> **Exercise goal**
Everything from the line holding "Task: Expand Read 26 replies" through the final line of the records is to be transcribed exactly, except pictures, and nothing beyond that.

> **Records for the exercise**
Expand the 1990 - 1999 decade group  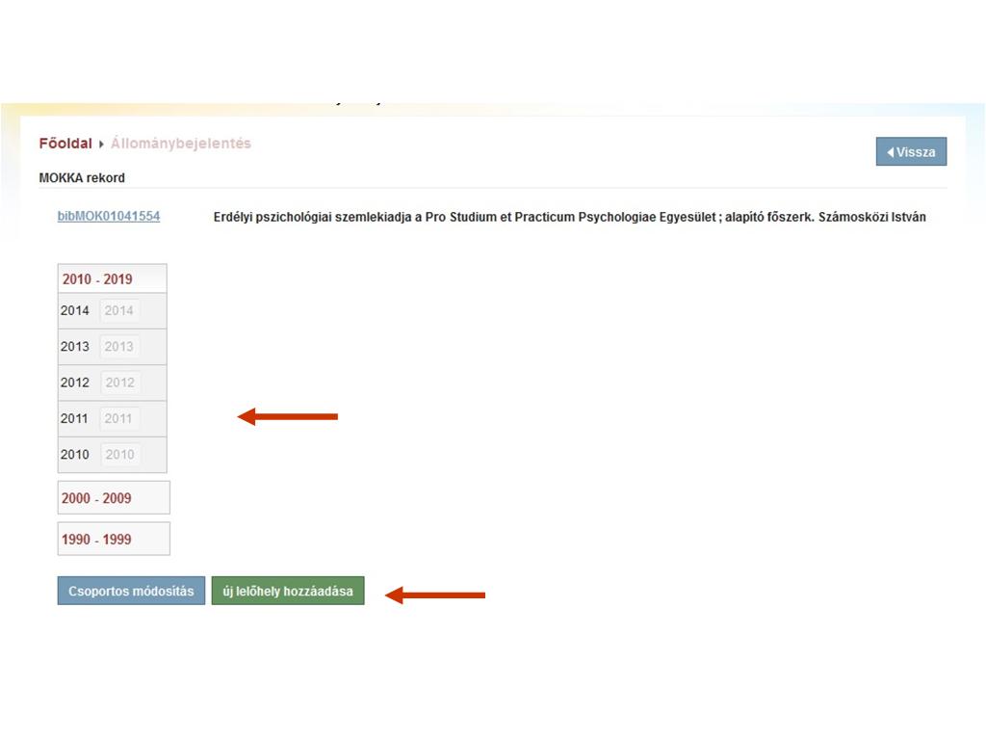pos(96,540)
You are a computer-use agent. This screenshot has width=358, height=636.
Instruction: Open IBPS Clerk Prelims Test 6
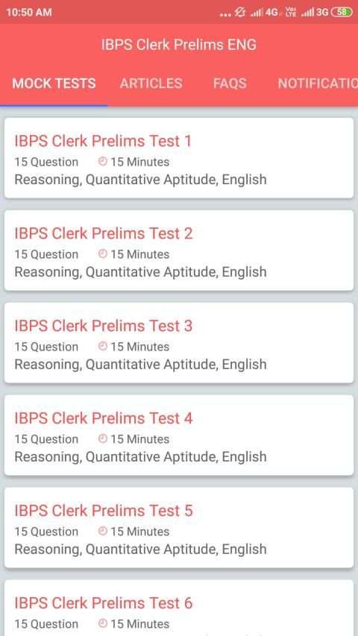tap(179, 608)
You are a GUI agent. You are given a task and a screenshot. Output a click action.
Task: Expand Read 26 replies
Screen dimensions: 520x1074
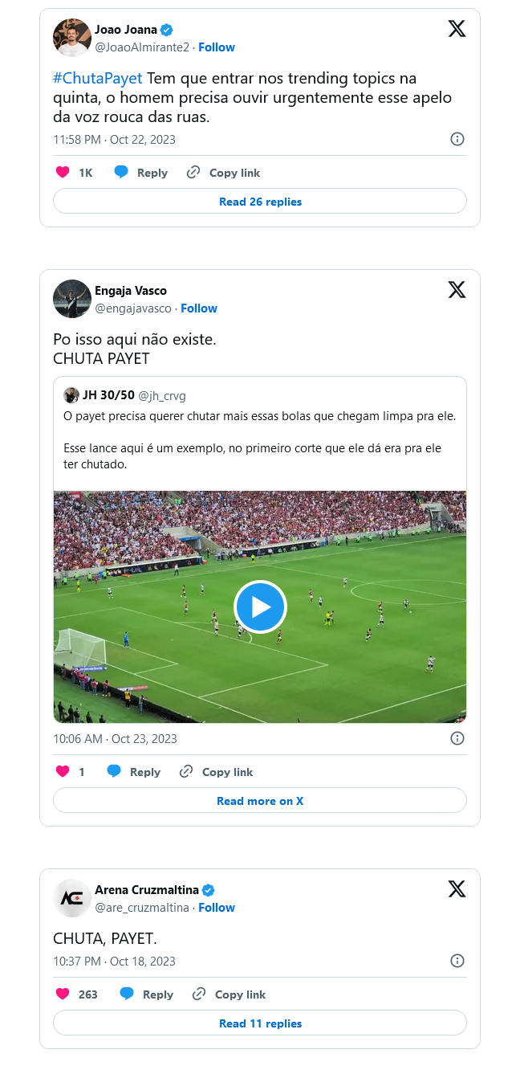coord(260,202)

> **Task response**
Task: Expand Read 26 replies
Screen dimensions: 520x1074
coord(260,202)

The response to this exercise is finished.